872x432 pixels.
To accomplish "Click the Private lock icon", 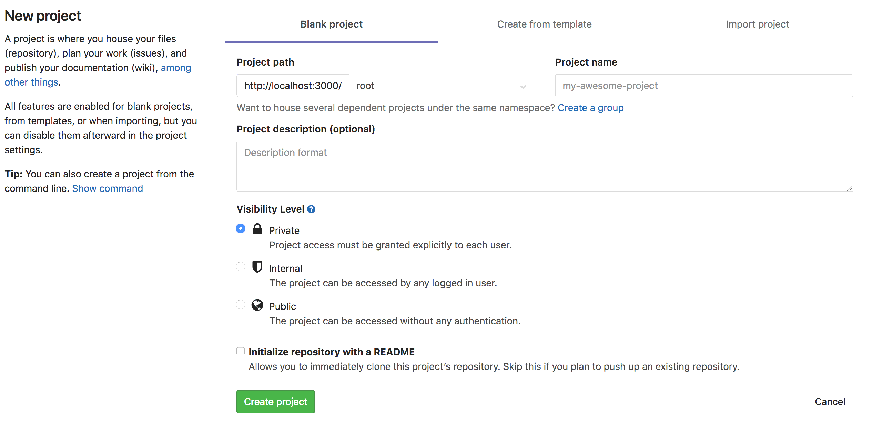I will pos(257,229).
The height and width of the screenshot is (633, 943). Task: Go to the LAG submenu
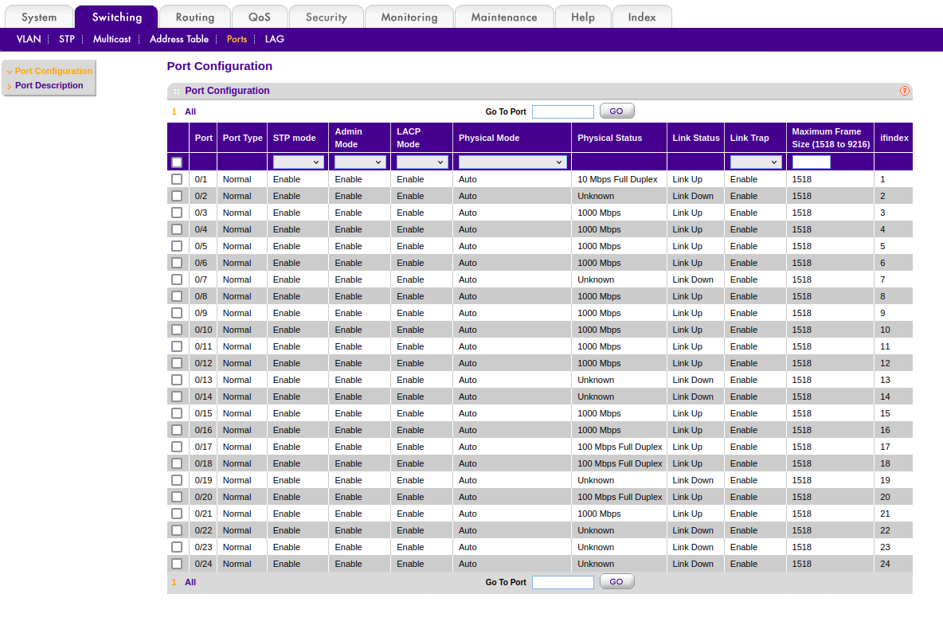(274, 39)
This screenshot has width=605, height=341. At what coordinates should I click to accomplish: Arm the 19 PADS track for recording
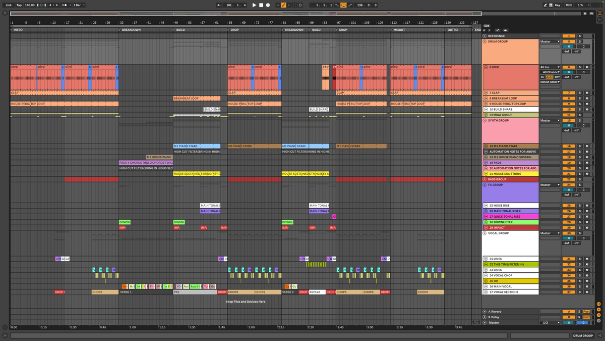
-------
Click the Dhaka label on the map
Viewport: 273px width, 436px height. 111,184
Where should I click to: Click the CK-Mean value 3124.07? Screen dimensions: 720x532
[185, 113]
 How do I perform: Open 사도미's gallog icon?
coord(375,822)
-------
TASK REQUIREMENTS
For the entries above, print exactly the lines between the one with "The height and" and the one with "This screenshot has", inclusive, with no pictures.

RESULT OF THE EXERCISE
The height and width of the screenshot is (633, 943). Task: Go to the LAG submenu
(274, 39)
This screenshot has width=605, height=341. At what coordinates should I click to accomplish: Arm the 19 PADS track for recording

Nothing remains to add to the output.